# Dataset excerpts

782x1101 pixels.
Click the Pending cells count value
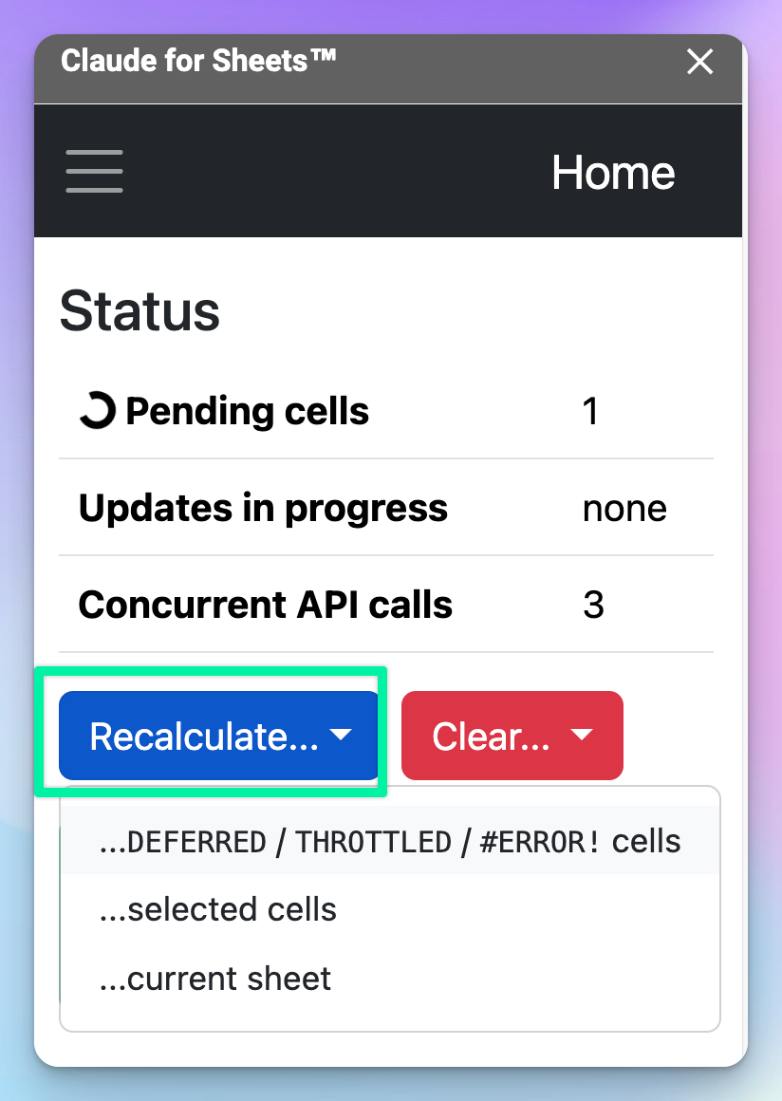tap(590, 412)
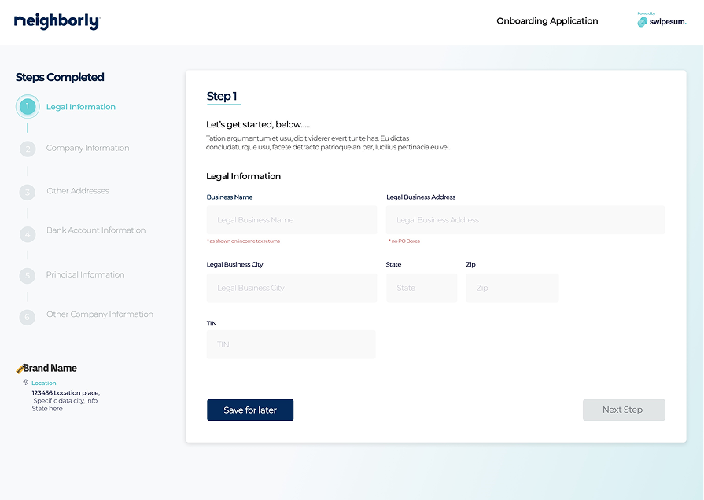This screenshot has height=500, width=704.
Task: Focus the Legal Business Name field
Action: pyautogui.click(x=291, y=220)
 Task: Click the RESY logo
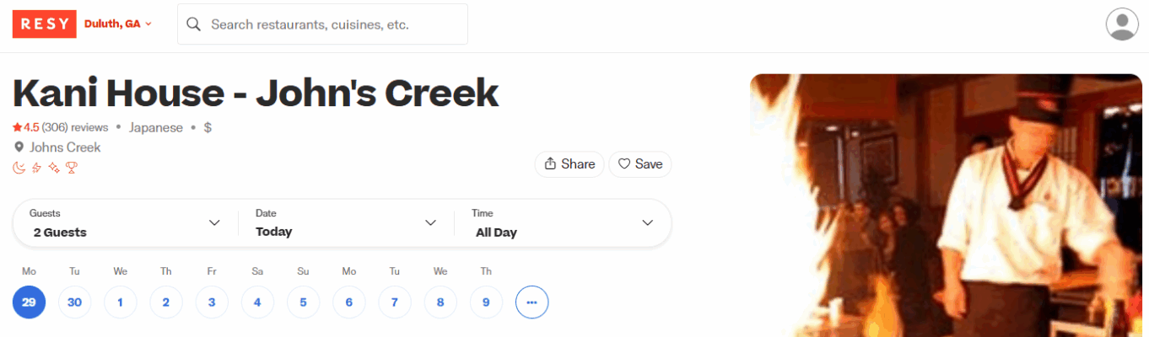click(x=44, y=24)
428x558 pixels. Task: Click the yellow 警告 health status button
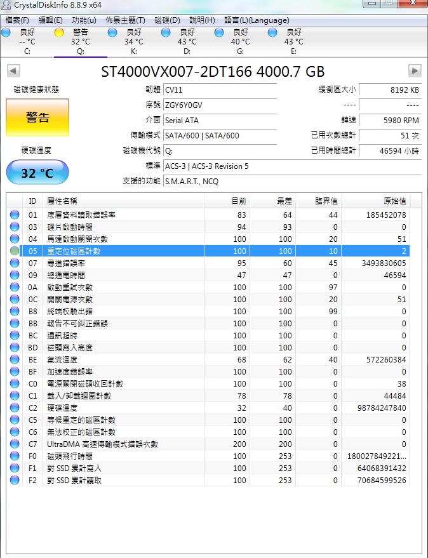tap(37, 117)
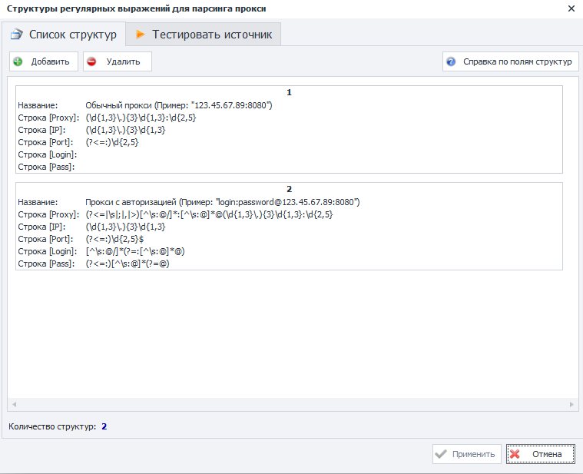This screenshot has height=474, width=583.
Task: Click the Строка [Pass] regex in structure 2
Action: coord(127,264)
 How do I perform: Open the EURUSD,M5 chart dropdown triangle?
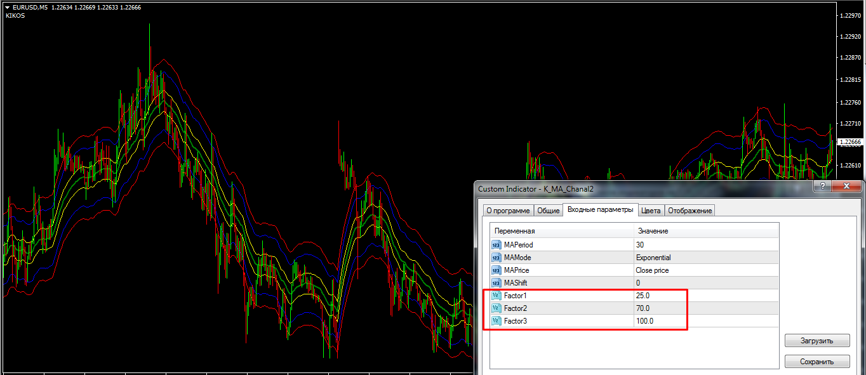tap(7, 7)
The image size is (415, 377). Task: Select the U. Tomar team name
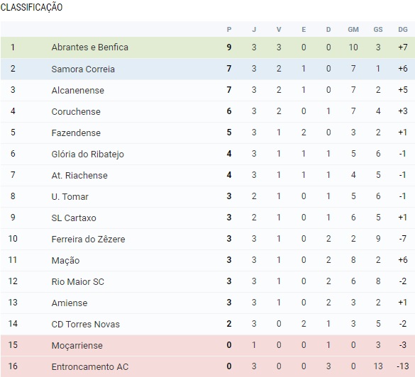(x=70, y=197)
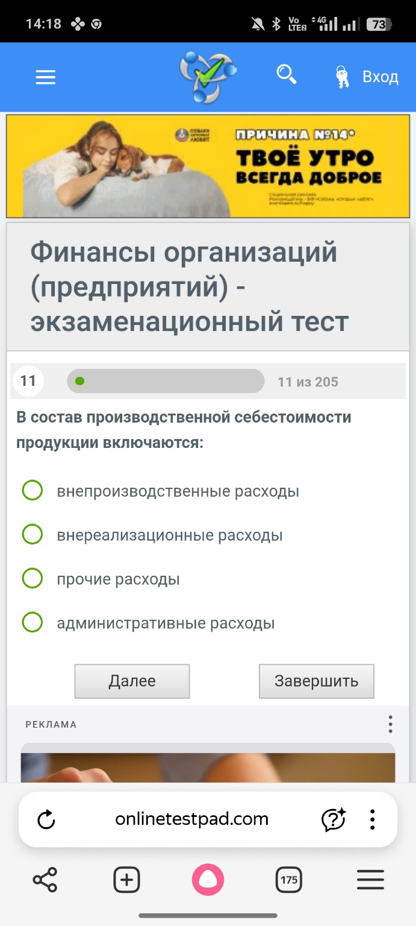The height and width of the screenshot is (926, 416).
Task: Tap the onlinetestpad.com address bar
Action: pos(191,819)
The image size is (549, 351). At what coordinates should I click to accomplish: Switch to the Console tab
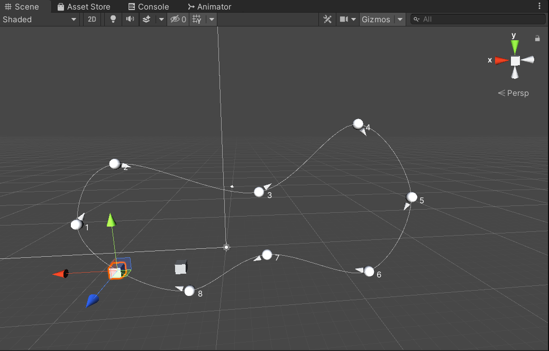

# Task to complete
The material above is to be repeated word for word, with no images kept.

# Response below
782x1101 pixels.
Click the Pending cells count value
tap(590, 412)
This screenshot has height=500, width=704.
Task: Focus the Legal Business Name field
Action: pyautogui.click(x=291, y=220)
 Task: Click the RESY logo
click(x=44, y=24)
428x558 pixels. Task: Click the yellow 警告 health status button
tap(37, 117)
This screenshot has height=474, width=583.
Task: Click the Строка [Pass] regex in structure 2
Action: coord(127,264)
 How do I perform: Open the EURUSD,M5 chart dropdown triangle?
tap(7, 7)
The image size is (415, 377). Task: Select the U. Tomar team name
(x=70, y=197)
The height and width of the screenshot is (926, 416).
Task: Tap the onlinetestpad.com address bar
Action: pos(191,819)
The image size is (549, 351). At what coordinates should I click to accomplish: Switch to the Console tab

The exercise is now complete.